«Non coverai nel tuo cuore odio contro il tuo fratello; rimprovera
apertamente il tuo prossimo, così non ti caricherai di un peccato per lui.»
(Lv 19,1-2. 17-18)
«Nessuno si illuda. Se qualcuno tra voi si crede un sapiente in questo
mondo, si faccia stolto per diventare sapiente, perché la sapienza di questo
mondo è stoltezza davanti a Dio.» (1Cor 3,16-23)
«… amate i vostri nemici e pregate per quelli che vi perseguitano,
affinché siate figli del Padre vostro che è nei cieli; … se amate quelli che vi
amano, quale ricompensa ne avete? Non fanno così anche i pubblicani? E se date
il saluto soltanto ai vostri fratelli, che cosa fate di straordinario? Non
fanno così anche i pagani? Voi, dunque, siate perfetti come è perfetto il Padre
vostro celeste». (Mt 5,38-48)
Domenica scorsa la Parola ci
ammoniva: «se la vostra giustizia non
supererà quella di scribi e farisei, non entrerete nel Regno dei cieli» (Mt
5,20). Questa domenica, settima del Tempo ordinario, si spinge oltre: «siate perfetti come è perfetto il Padre
vostro celeste»!
Amate i vostri nemici e pregate per quelli che vi perseguitano. Misura
di questa perfezione è la capacità di amare anche il nemico, di non opporre
violenza alla violenza. Diciamolo chiaramente: per molti di noi ciò è
assurdo, impossibile. Per tanti di noi comportarsi come chiede questa pagina
evangelica è pazzia, “stoltezza”. Nella seconda lettura, però, San Paolo ci ha
messi in guardia: Se qualcuno tra
voi si crede un sapiente in questo mondo, si faccia stolto per diventare
sapiente. Ciò che per il mondo è stoltezza, è sapienza per Dio.

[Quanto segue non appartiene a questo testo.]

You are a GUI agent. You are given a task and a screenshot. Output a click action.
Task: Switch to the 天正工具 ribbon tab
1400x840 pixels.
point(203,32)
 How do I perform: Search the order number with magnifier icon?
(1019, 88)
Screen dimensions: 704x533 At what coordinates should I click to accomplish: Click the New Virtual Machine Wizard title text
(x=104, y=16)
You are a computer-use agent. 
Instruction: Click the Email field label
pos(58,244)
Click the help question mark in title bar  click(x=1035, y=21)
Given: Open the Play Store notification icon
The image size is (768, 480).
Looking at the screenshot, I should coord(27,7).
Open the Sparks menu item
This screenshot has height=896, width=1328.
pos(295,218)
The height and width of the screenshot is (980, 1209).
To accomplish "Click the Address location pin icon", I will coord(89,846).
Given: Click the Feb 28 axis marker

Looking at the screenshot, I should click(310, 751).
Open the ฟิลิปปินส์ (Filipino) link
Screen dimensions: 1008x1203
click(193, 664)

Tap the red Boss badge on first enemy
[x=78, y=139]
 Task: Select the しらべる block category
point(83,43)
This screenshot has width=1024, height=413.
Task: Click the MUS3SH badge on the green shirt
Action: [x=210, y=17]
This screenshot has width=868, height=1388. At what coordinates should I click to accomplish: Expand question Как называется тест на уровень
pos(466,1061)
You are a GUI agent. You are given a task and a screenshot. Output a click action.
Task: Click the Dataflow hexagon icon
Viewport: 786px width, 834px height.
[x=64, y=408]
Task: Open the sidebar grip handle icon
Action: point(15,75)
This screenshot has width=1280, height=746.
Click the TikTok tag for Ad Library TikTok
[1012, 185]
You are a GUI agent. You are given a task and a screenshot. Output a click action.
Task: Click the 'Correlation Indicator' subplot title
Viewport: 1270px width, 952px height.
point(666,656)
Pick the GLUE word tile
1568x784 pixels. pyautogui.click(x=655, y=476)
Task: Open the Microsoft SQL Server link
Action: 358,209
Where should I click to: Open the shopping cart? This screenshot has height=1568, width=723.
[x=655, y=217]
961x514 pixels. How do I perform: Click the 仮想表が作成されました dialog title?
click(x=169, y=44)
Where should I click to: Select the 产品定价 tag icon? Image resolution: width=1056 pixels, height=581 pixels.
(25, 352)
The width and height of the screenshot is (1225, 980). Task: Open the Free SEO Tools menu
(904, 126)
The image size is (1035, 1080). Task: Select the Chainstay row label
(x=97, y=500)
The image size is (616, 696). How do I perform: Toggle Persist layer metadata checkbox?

La vera “stoltezza”, la pazzia, è
pensare di potere sconfiggere il male con il male, la violenza con la violenza.
La “sapienza del mondo” ci insegna ad agire così. Dove porti questo modo di fare
è cronaca quotidiana: guerre fra Stati; faide interminabili tra famiglie i cui
membri si odiano quasi senza più ricordarne il motivo; famiglie disgregate al
loro interno … Oggi Gesù ci invita convertirci, a cambiare mentalità, ad
assumere il punto di vista del Padre; ci invita ad accogliere il perdono del
Padre e ad imparare a perdonare a nostra volta.
Se uno ti dà uno schiaffo sulla guancia destra, tu porgigli anche
l’altra. Il Maestro oggi ci chiede di non opporre male a male, ma di
“dare un taglio” ai motivi di contesa. Porgere l’altra guancia a chi ti ha
colpito non significa solo e principalmente farsi colpire ancora; significa
soprattutto relazionarsi con il fratello o con la sorella, in modo nuovo, dandogli
una nuova possibilità. Il fratello che mi colpisce lascia il segno sulla mia
guancia. A questo punto (come spesso facciamo) possiamo relazionarci con
lui/lei dicendo “guarda cosa mi hai fatto”; oppure possiamo “mostrare l’altra
guancia” cioè cercare di recuperare la relazione partendo dalla guancia non
segnata, senza cercare soddisfazione al nostro io offeso. Ciò non significa
essere passivi e conniventi di fronte all’ingiustizia e al male, la prima
lettura, infatti, afferma l’esigenza di rimproverare apertamente chi
sbaglia. Porgere l’altra guancia
significa cercare quella giustizia superiore necessaria per entrare nel Regno,
una giustizia che salvi il fratello.
Amate i vostri nemici. È un’esigenza evangelica altissima, ma
irrinunciabile. Vale la pena, tuttavia, soffermarci un attimo sul “tipo di
amore” che Gesù ci chiede. Il Vangelo usa qui il verbo greco agapao per indicare l’amore da
donare al nemico. Sappiamo che il greco conosce almeno tre verbi per esprimere
l’amore: erao (da cui eros)
è “l’amore passionale”, di chi “ha bisogno dell’altro”; fileo esprime un amore più
paritario, l’amore/amicizia in cui il soggetto porta l’altro nella propria
intimità; il verbo agapao,
infine, esprime un amore “centrifugo”, l’amore con cui ci ama Dio, cioè un
amore in cui il soggetto dona o si dona. Comprendere questa prospettiva, se in
un certo senso può confortarci (non si tratta di portare il nemico nella nostra
intimità- non viene usato il verbo fileo),
ci dà anche la giusta misura dell’amore: si tratta di non chiudere il cuore, di
donare anche al nemico; siamo chiamati ad imitare il modo con cui Dio ci ama:
facendo piovere la sua misericordia sui giusti e sugli ingiusti, arrivando a
donare tutto se stesso fino alla morte senza chiedere nulla in cambio.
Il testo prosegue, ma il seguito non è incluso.